Predating the launch of this platform, my mind has become obsessed with organising thoughts and ideas into ways I could later communicate to the audience of this platform, yet the number of written works does not compare to the level of obsession I have developed. The truth is, I do not wish to just pump out work for the mere sake of it. As a result, that has created an obsession with finding the 'right' ideas. Along with that, it hinders my ability to 'find' or 'shape' my voice as a first-time writer.
I am yet to discover the shape this short series will take but, I have to start to find out. I have completed more than five 30-day challenges to date so, I am using that as the backbone of my ability to follow through. I also believe in rest so, I aim to publish a written piece every Monday to Friday, with milestones measured at days 10, 20, 30, 60, 75 and of course 90.

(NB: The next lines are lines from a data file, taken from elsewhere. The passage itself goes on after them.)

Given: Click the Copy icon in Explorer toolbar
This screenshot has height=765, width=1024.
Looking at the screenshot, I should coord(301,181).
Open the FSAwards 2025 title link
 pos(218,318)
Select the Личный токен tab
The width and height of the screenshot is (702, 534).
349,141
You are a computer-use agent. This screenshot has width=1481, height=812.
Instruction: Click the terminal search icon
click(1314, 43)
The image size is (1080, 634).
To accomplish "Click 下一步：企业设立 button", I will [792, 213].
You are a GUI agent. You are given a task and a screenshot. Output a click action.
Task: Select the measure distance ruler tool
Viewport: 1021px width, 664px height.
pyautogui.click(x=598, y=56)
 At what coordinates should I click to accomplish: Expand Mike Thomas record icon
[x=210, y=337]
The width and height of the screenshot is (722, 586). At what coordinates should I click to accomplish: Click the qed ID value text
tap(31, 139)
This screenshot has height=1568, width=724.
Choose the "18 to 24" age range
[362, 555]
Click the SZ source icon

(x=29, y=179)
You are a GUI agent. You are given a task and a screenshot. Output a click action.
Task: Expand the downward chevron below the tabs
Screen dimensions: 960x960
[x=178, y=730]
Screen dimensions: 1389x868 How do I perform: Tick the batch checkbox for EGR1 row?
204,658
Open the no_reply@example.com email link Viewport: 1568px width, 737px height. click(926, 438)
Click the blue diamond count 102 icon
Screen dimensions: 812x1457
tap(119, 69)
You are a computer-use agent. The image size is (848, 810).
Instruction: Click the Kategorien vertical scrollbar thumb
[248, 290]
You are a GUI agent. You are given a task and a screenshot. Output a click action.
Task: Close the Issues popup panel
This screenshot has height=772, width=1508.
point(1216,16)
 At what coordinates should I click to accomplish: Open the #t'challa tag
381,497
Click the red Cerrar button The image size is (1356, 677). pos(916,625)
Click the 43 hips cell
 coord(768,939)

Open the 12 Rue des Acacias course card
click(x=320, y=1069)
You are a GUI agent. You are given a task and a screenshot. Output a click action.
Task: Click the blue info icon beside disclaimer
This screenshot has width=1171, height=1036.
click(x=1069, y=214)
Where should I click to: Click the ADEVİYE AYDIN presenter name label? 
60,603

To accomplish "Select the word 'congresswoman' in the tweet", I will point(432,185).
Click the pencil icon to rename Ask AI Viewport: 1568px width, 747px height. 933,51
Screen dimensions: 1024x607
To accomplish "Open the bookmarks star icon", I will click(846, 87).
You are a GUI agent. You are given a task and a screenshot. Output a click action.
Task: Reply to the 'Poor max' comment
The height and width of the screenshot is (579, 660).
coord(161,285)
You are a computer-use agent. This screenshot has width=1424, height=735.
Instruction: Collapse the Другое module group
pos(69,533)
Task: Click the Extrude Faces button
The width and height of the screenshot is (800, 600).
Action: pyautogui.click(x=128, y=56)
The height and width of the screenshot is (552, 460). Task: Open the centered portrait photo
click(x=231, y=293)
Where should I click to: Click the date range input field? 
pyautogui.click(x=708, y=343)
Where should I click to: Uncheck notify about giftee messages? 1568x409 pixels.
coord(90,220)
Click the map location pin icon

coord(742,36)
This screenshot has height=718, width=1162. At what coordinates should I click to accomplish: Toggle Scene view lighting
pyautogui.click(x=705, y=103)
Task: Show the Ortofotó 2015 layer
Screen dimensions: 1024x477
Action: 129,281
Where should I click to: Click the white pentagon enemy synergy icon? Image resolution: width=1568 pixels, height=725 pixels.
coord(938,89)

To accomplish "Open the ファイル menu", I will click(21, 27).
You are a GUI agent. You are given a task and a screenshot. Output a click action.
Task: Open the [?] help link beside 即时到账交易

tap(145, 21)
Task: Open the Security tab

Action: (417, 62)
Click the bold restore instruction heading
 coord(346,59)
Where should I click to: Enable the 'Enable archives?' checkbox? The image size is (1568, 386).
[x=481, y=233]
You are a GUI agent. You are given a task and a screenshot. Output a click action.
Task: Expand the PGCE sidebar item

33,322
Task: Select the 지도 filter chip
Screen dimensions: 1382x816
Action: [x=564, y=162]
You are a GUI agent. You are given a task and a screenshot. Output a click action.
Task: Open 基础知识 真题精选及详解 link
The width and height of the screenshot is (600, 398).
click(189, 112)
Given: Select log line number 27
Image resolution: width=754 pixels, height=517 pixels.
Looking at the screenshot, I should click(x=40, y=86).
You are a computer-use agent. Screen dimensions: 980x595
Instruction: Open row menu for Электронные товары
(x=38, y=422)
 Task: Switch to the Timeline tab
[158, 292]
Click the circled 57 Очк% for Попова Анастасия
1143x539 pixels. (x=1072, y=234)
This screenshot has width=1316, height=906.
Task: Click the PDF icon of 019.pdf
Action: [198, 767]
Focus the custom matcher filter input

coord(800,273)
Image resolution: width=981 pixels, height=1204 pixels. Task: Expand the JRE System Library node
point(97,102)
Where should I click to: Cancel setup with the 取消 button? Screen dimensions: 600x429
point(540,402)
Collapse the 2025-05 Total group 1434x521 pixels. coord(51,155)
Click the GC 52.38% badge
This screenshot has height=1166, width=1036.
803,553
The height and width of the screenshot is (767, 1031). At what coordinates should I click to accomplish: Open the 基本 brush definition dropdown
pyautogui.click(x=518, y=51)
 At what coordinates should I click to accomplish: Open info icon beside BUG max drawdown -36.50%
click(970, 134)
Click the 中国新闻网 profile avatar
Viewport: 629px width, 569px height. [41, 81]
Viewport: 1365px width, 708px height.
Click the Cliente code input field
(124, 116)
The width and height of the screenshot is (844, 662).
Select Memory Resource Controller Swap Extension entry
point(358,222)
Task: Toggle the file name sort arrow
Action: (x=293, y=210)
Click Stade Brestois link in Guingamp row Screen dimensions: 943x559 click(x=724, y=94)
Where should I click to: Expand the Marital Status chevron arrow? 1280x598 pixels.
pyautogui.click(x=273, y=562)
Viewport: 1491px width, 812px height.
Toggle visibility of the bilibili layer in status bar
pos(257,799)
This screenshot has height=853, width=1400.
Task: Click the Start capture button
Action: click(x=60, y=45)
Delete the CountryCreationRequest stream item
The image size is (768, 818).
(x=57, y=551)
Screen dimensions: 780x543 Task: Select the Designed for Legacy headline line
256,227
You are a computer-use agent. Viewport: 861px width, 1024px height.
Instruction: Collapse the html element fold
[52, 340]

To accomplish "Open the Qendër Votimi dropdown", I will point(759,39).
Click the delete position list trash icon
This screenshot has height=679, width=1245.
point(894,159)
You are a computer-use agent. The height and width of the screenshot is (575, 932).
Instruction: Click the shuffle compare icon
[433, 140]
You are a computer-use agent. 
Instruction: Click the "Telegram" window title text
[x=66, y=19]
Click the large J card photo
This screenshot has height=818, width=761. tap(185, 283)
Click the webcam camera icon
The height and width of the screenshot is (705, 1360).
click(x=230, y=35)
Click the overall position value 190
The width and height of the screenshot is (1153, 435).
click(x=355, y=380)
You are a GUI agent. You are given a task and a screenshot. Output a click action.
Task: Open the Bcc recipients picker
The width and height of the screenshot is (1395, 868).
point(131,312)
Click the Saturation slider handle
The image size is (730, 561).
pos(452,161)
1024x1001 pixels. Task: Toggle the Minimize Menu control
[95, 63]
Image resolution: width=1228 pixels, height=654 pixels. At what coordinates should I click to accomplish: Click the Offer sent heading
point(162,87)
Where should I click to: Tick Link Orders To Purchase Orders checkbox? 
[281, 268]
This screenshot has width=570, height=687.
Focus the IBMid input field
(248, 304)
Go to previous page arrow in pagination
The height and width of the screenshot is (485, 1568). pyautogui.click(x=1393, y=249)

My life over the next couple of months is not guaranteed stability but, if I wait for stability, I might never discover the possibilities that come as a result of doing. I might find myself lying awake at night wondering what would have happened if I just started. I value my sleep greatly so, I will inconvenience myself now, and deal with the anxiety of being perceived. In time, I know I will rest a little easier knowing I did my part in pushing the needle a little further. With that said, all that's left now is to fully send it.
I look forward to discovering what this journey will bring. If you’ve got something you have been thinking about starting, why not start today and let’s see what becomes of these first 30 days.